PubMedBridge User Guide

1. Overview

PubMedBridge is a suite of web-based tools designed to streamline the preprocessing of bibliometric data from PubMed for bibliometric analysis. It provides a user-friendly interface to parse raw PubMed data, convert it into structured formats, and prepare it for visualization and analysis software.

Key Features

User-Selected Metadata Fields – Choose from 34 metadata options grouped into core citation, author information, affiliations, country, publication content, publication details, and links
Defensive Resolution – Prioritizes precision over coverage, flagging ambiguous cases rather than forcing uncertain assignments
Transparent Output – All country resolutions are exported with their resolution method for verification and manual correction
Spreadsheet-Centric Workflow – Intermediate results exported as .xlsx for easy inspection and correction
Client-Side Processing – All operations execute locally in your browser, ensuring complete data privacy
Open Source – Fully transparent codebase available for inspection

2. System Architecture and Workflow

PubMedBridge is architected around two integrated modules that work together in a human-in-the-loop curation workflow, where users verify and, when necessary, manually correct country assignments.

Step 1

Input & Automated Resolution

Upload PubMed .txt file
↓
PubMed2XLSX processes
↓
Export .xlsx spreadsheet

→

Step 2

Human Validation

Review in Excel/Sheets
↓
Verify countries
↓
Filter & curate data

→

Step 3

Output Generation

Upload curated .xlsx
↓
XLSX2PubMed converts
↓
Export PubMed .txt

Workflow Details

1Input & Automated Resolution

Users upload a raw PubMed data file (.txt format) to the PubMed2XLSX tool and select metadata fields to be included in the output.
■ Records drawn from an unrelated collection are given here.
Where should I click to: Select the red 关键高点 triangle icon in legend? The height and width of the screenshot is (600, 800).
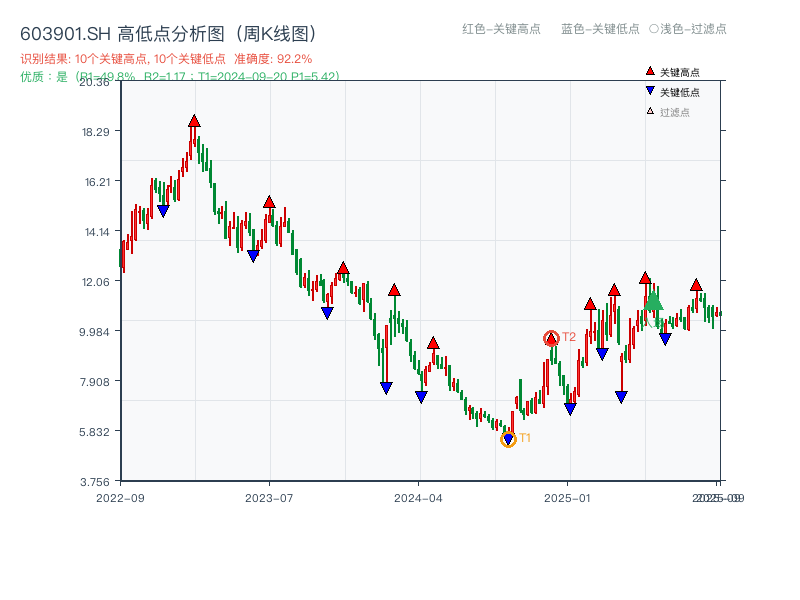tap(649, 70)
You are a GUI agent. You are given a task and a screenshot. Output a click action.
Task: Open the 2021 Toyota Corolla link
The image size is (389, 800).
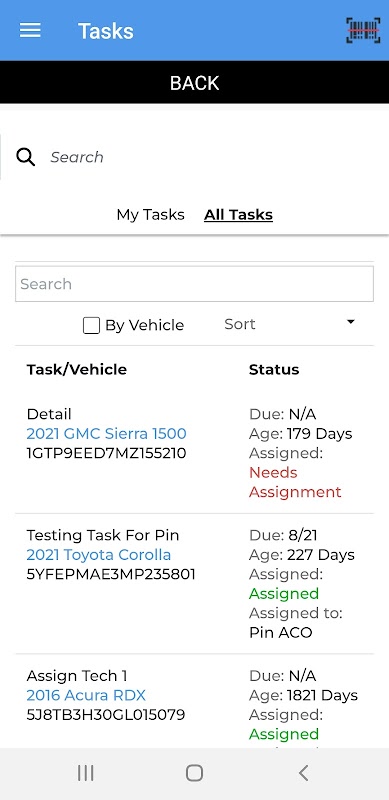tap(99, 555)
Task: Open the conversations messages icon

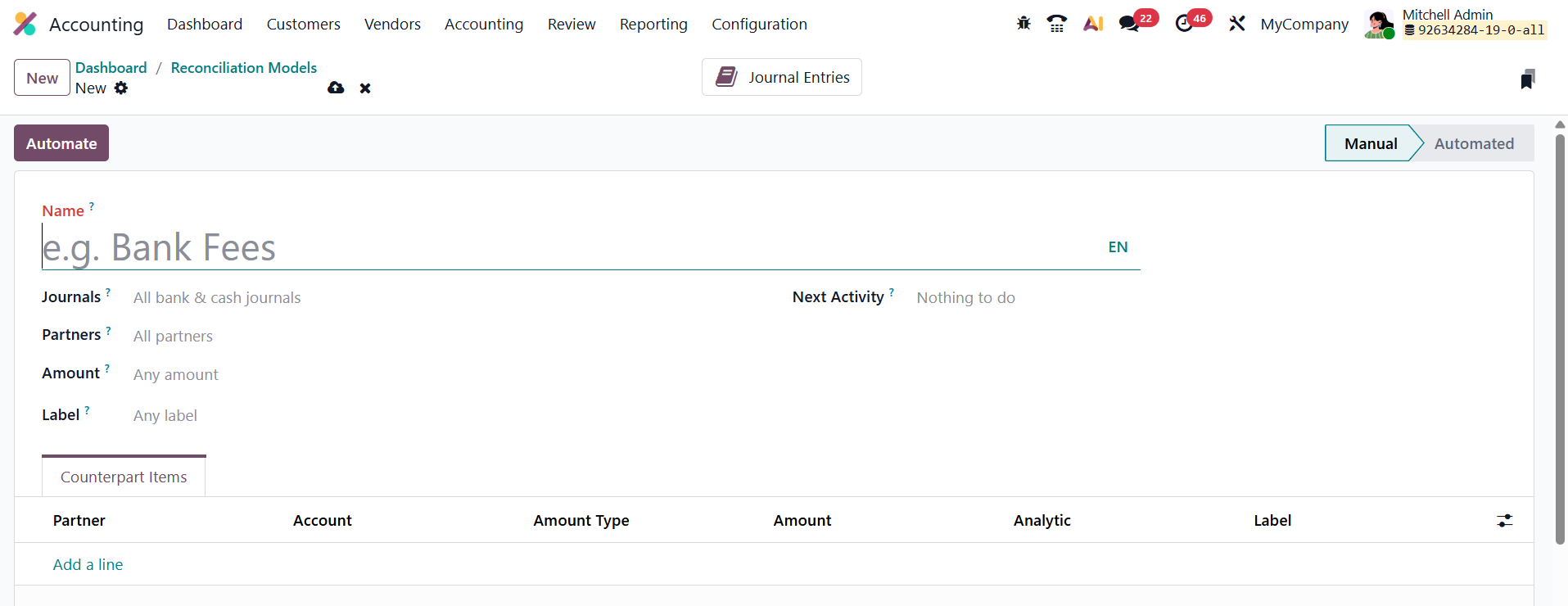Action: (1129, 24)
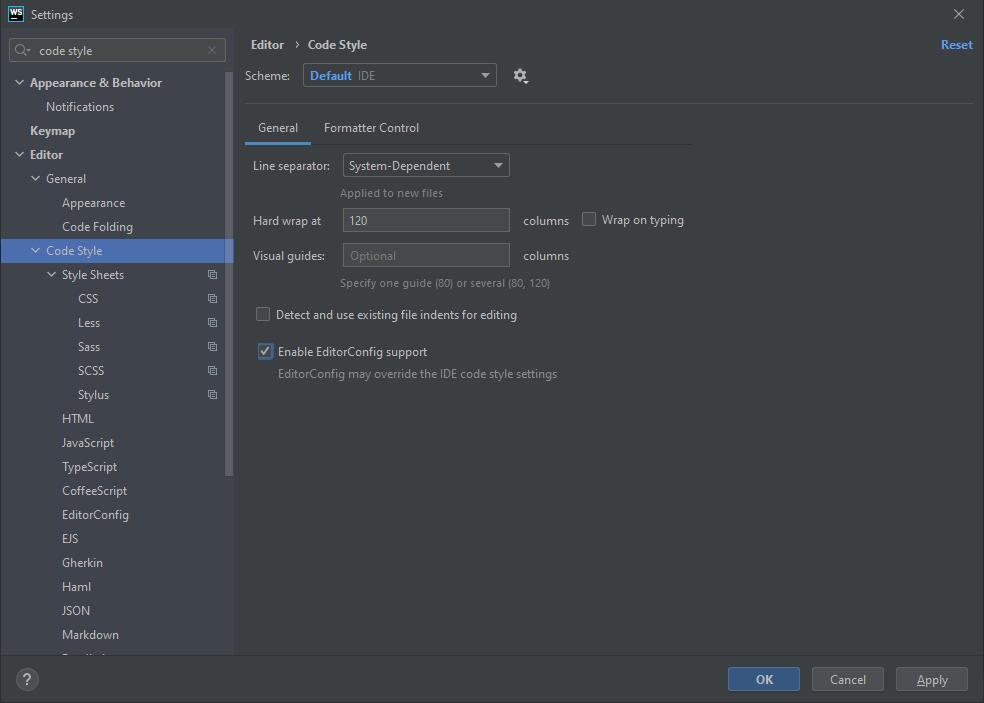
Task: Select the General tab
Action: click(x=278, y=128)
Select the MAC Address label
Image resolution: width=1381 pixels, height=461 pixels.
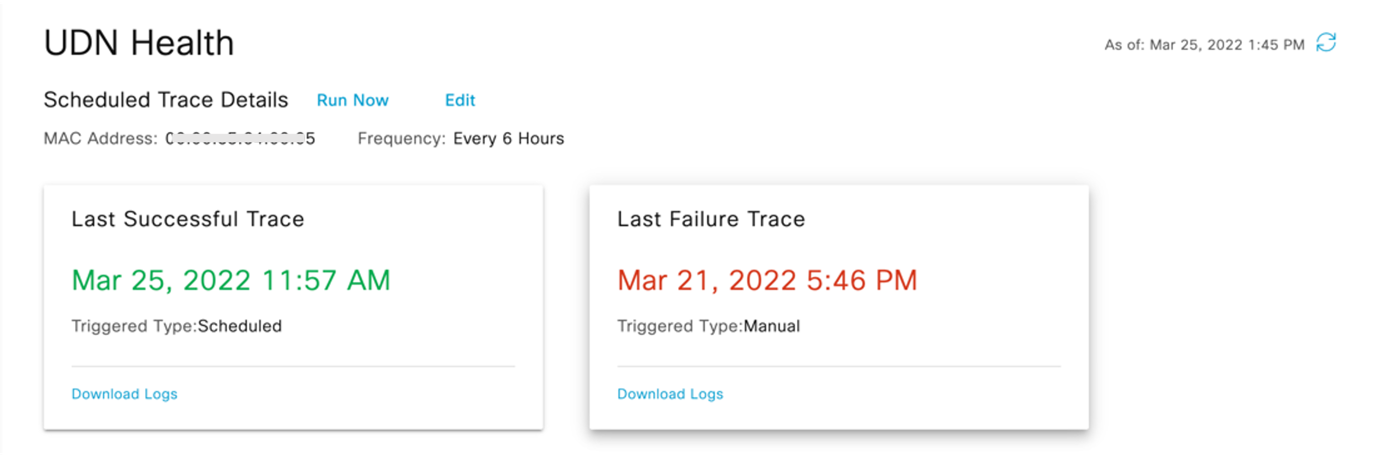point(100,139)
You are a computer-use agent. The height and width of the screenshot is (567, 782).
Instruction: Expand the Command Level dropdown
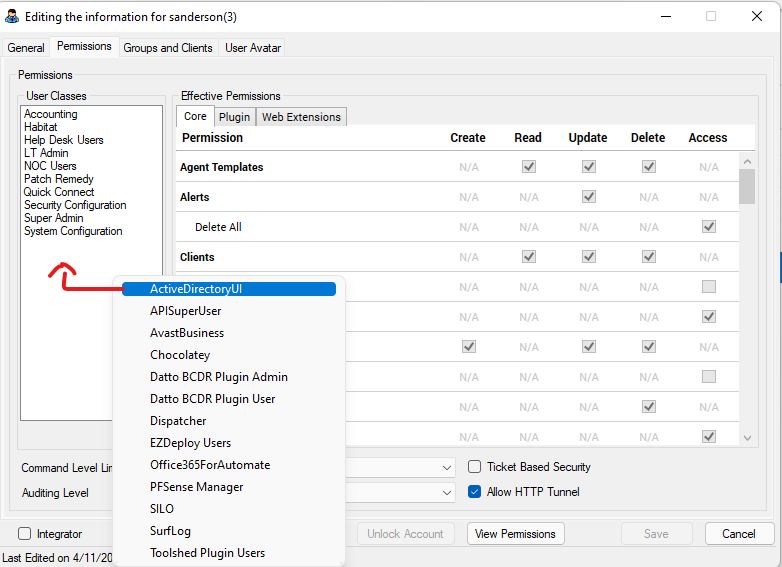[447, 467]
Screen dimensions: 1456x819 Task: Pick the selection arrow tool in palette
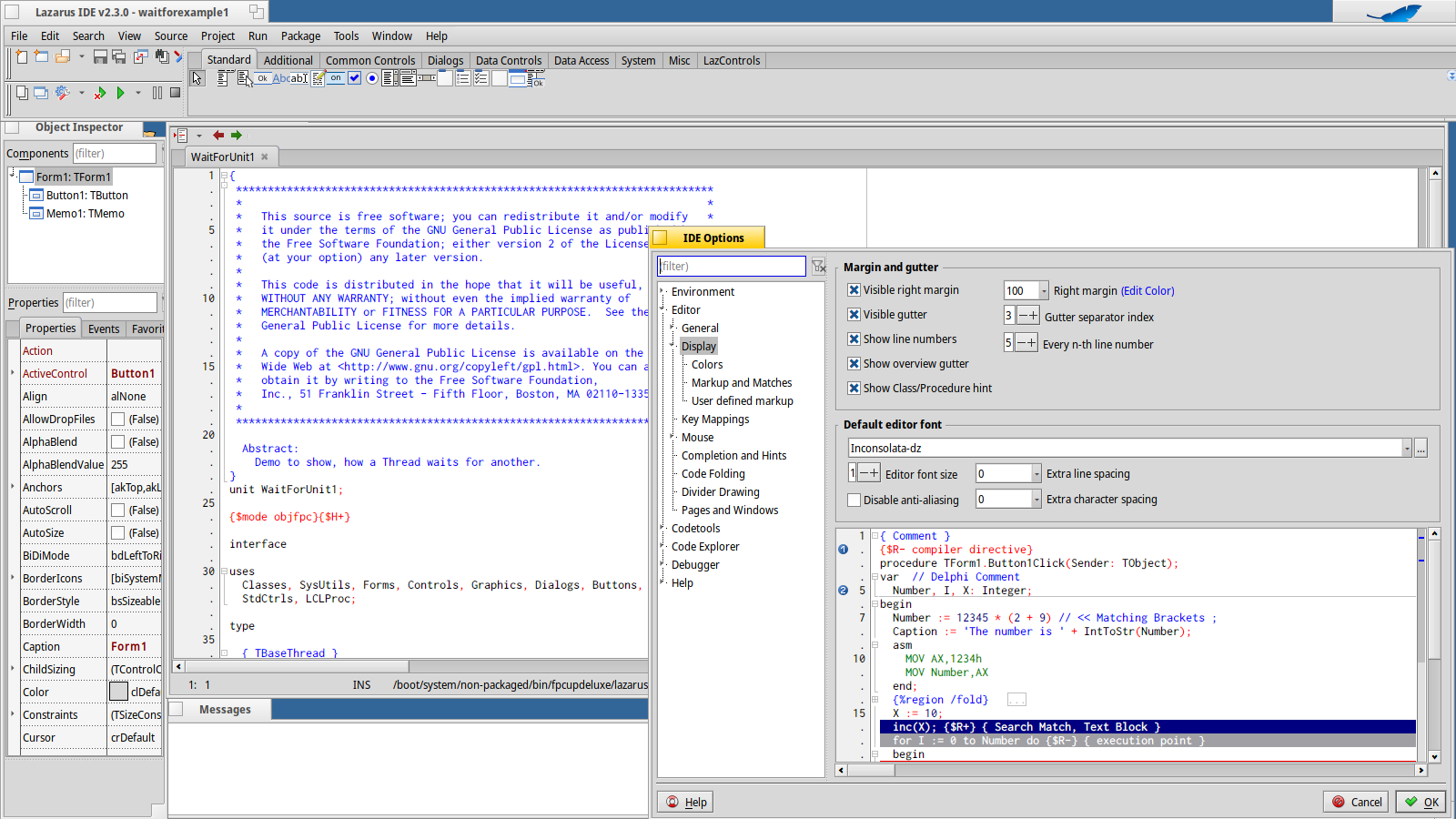point(197,79)
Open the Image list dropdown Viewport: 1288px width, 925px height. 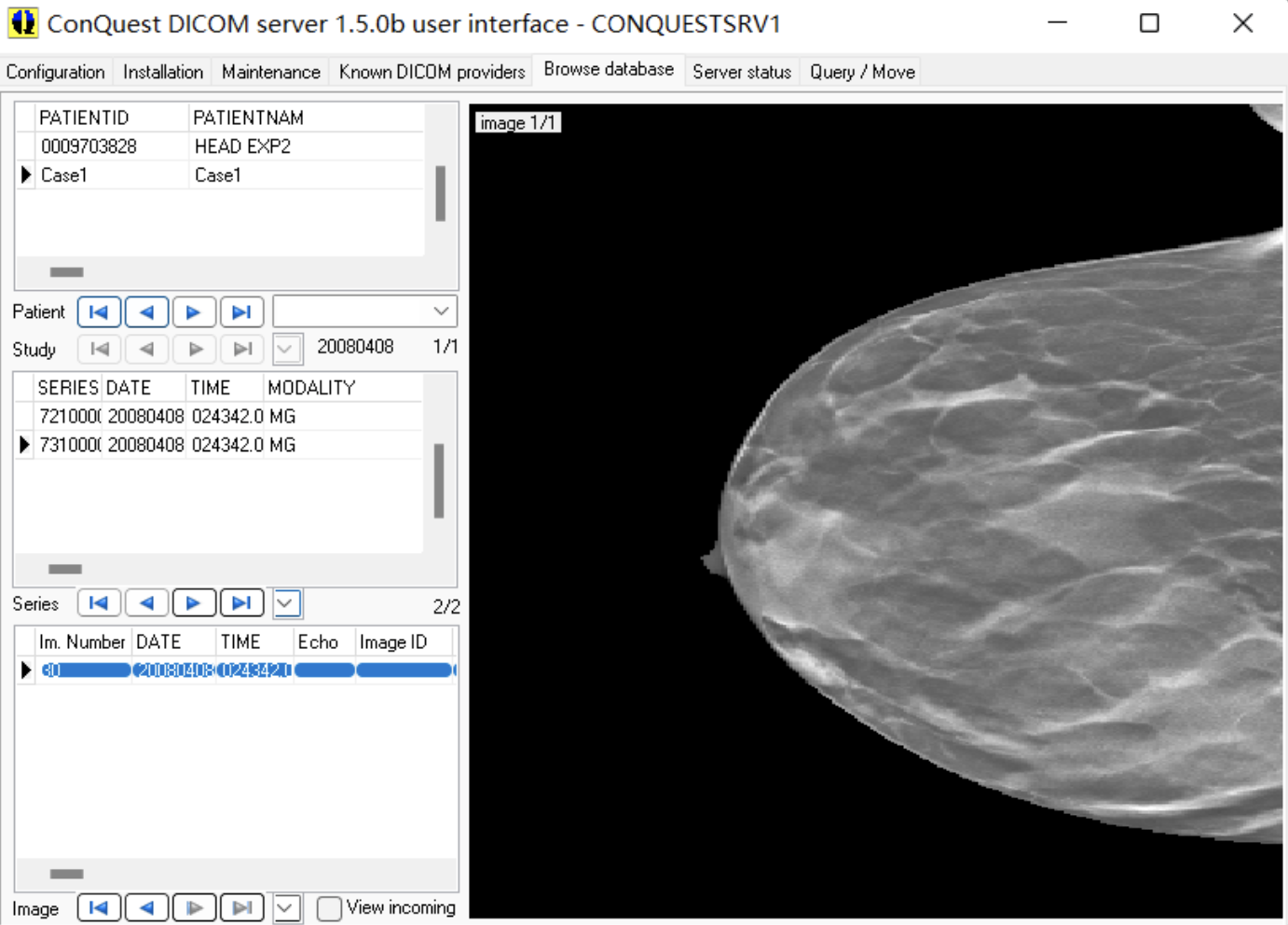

The tool automatically parses the file, applies the country resolution algorithm to affiliation strings, and exports the results as a structured spreadsheet (.xlsx).

Key outputs:

Structured tabular data with user-selected metadata fields
Automated country assignments with resolution method labels
Flagged ambiguous or unresolved cases for manual review

2Human-in-the-Loop Validation & Curation

The exported spreadsheet serves as an auditable dataset that users can review and refine using standard spreadsheet software. This critical step integrates domain expertise where algorithmic resolution is uncertain.

Two types of curation:

Country Assignment Verification: Review records and manually correct or confirm country assignments based on contextual knowledge
Dataset Filtering: Apply filters based on metadata fields to construct tailored datasets:
- Remove ineligible records based on content of other fields (e.g., Abstract)
- Exclude publications outside specified date ranges
- Filter by author criteria or publication types
- Apply custom inclusion/exclusion criteria

After validation, users can perform preliminary analyses directly on the spreadsheet or proceed to Step 3.

3Output Generation

The XLSX2PubMed tool converts the curated spreadsheet back into PubMed format (.txt), ensuring compatibility with bibliometric analysis and visualization software such as VOSviewer, CiteSpace, and Bibliometrix.

Benefits:

Seamless integration with existing bibliometric workflows
Use of specialized visualization tools that require PubMed format
Sharing of curated datasets in standardized format
Closed-loop workflow maintaining original structure

3. Getting Started

3.1 Accessing PubMedBridge

No installation is required. You can access PubMedBridge at pubmedbridge.drmyo.com

Click "Launch the Tool" for either PubMed2XLSX or XLSX2PubMed
Begin processing your files

3.2 System Requirements

Modern web browser (Chrome, Firefox, Safari, or Edge recommended)
JavaScript enabled
Spreadsheet software for Step 2 curation (Excel, Google Sheets, LibreOffice Calc)

💡 Privacy Note: All processing occurs locally in your browser. Your data never leaves your computer, ensuring complete privacy and security.

4. Using PubMed2XLSX

4.1 Purpose

PubMed2XLSX resolve country names and parse metadata, and converts it into structured XLSX and JSON files. It's ideal for data validation, filtering and performance analysis.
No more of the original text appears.